Le patrimoine se construit donc dans un dialogue constant avec les membres d’une société qui reconnaissent appartenir à la même communauté d’émotion, de sentiments, de pensée, partageant les mêmes lieux et les mêmes expériences historiques. Le patrimoine est vivant, il parle aux hommes par le sens qu’il donne à la construction identitaire et au marquage des repères mémoriels essentiels à la vie d’une communauté. Il est chargé d’histoire, il répond à une fonction symbolique et politique. Il est à la croisée de l’histoire et de la politique, il est le lieu où la dimension symbolique de la réflexion historique rencontre celle de la réflexion politique. Les manifestations commémoratives, les projets d’urbanisme sur ce qui mérite d’être conservé, protégé et valorisé, témoignent de la fonction politique du patrimoine.
Néanmoins, les problématiques sur le patrimoine des sociétés post-esclavagistes sont spécifiques. Elles demandent une réévaluation et une adaptation critique. Le modèle européen ne peut en aucun cas être le prisme interprétatif ne serait-ce que par le « leurre chronologique » qu’il génère. Si l’on considère le patrimoine comme « l’ensemble de ce qu’une communauté reconnaît comme propriété identifiante, ce qu’elle entend protéger et transmettre » (J. C. Martin, 1998), alors souvent l’appropriation du patrimoine immatériel peut paraître plus conforme aux exigences de la construction identitaire. D’autant que dans notre contexte, cette approche patrimoniale se rattache aux problématiques articulées sur le dogme de l’oubli du passé comme condition d’intégration à l’ensemble français et par là-même le détournement des vestiges de l’époque post-esclavagiste comme les symboles de l’aliénation et de l’asservissement colonial qu’il faut absolument « raturer ». Le cas du Lycée Schœlcher ne permet-il pas à ce titre de proposer une réflexion patrimoniale renouvelée.
Il est nécessaire d’éclairer « cet objet lieu de mémoire » par un retour sur ce qu’il représente.
Le Lycée Victor Schœlcher est le lieu de la formation de milliers de Martiniquais.
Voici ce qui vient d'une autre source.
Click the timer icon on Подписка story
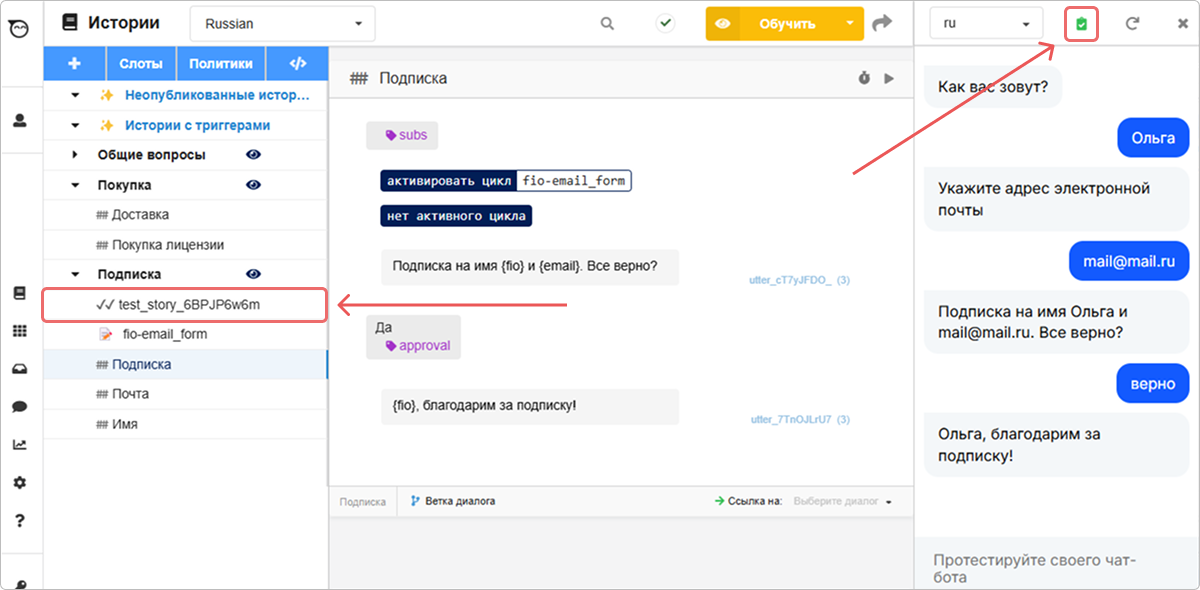The image size is (1200, 590). (x=864, y=76)
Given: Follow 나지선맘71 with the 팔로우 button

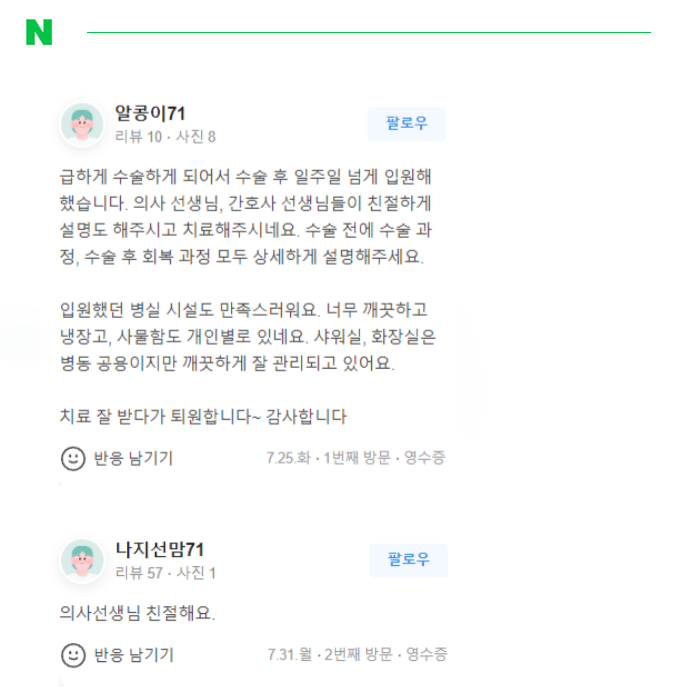Looking at the screenshot, I should pos(408,560).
Il est le résultat du combat des hommes de gauche depuis les années 1870 qui voyait en l’éducation publique (et non privée) et laïque (et non-confessionnelle) l’accomplissement de la citoyenneté de 1848, de la révolution des droits universels menée depuis Toussaint Louverture et de l’accès par le mérite et non par la naissance ou par la couleur de la peau à l’ascension sociale et à l’égale dignité dans un pays gangrené par le racisme et les discriminations sociales. Le premier lycée de la Martinique fut créé à Saint-Pierre en 1881 puis transféré à Fort-de-France après l’éruption de la montagne Pelée. Mais dès 1901, les conseillers généraux du groupe des Républicains de gauche et des Socialistes demandaient au gouvernement et obtenaient (en 1902) la dénomination « Lycée Victor Schœlcher » en hommage au combat de l’abolitionniste mais aussi à l’homme du décret de 1848 sur l’éducation et au défenseur et au relais des républicains des Antilles au Sénat. Le lycée actuel, construit en 1936-1937, est le nouveau lycée « Victor Schœlcher ». Les Martiniquais l’ont reçu en héritage.
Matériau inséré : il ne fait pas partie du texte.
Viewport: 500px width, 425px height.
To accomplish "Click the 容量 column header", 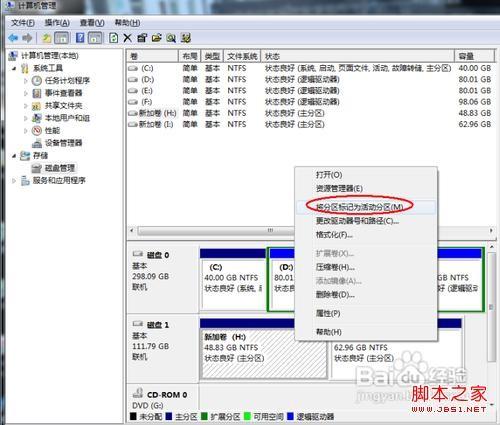I will (x=474, y=56).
Le lycée est l’emblème d’une certaine instruction pour tous les Martiniquais, d’une conception certes classique, voire élitiste de l’enseignement, mais qui avait l’avantage de donner une possibilité réelle, dans le monde colonial et arbitraire, de se former et d’espérer accéder à l’émancipation de la conscience politique. Tout le monde ici a eu un enfant, un frère, une sœur, un cousin (ne), etc, qui est passé par le Lycée Schœlcher. Il appartient à tous les Martiniquais. Il fait donc partie de l’identité des Martiniquais : une identité visuelle et paysagère, le lycée semble un vaisseau à la conquête du monde au vent de la baie des Flamands, mais surtout une identité éducative, symbolique et culturelle. L’enjeu est donc de taille.
En démolissant l’actuel lycée et en reconstruisant un bâtiment qui n’a rien à voir avec l’esprit de l’architecture de l’époque, la valeur patrimoniale est ignorée, pire, raturée. Il ne s’agit pas seulement de résoudre un problème de vétusté et d’absence de conformité aux normes actuelles parasismiques et bioclimatiques. Cela s’apparente plutôt à une volonté d’effacer une certaine mémoire, une certaine histoire, celle de l’émancipation par « l’éducation des humanités » et certaines valeurs et principes dont celui de la fidélité et de la filiation, depuis Toussaint Louverture jusqu’à Aimé Césaire en passant par Victor Schœlcher. S’attaquer à ce lieu d’expression d’un espace public et de la revendication de l’application des droits républicains, c’est méconnaître ces mêmes exigences des esclaves en 1789, 1791, 1793, 1802, 1830, 1848 à Saint-Domingue, en Guadeloupe et en Martinique.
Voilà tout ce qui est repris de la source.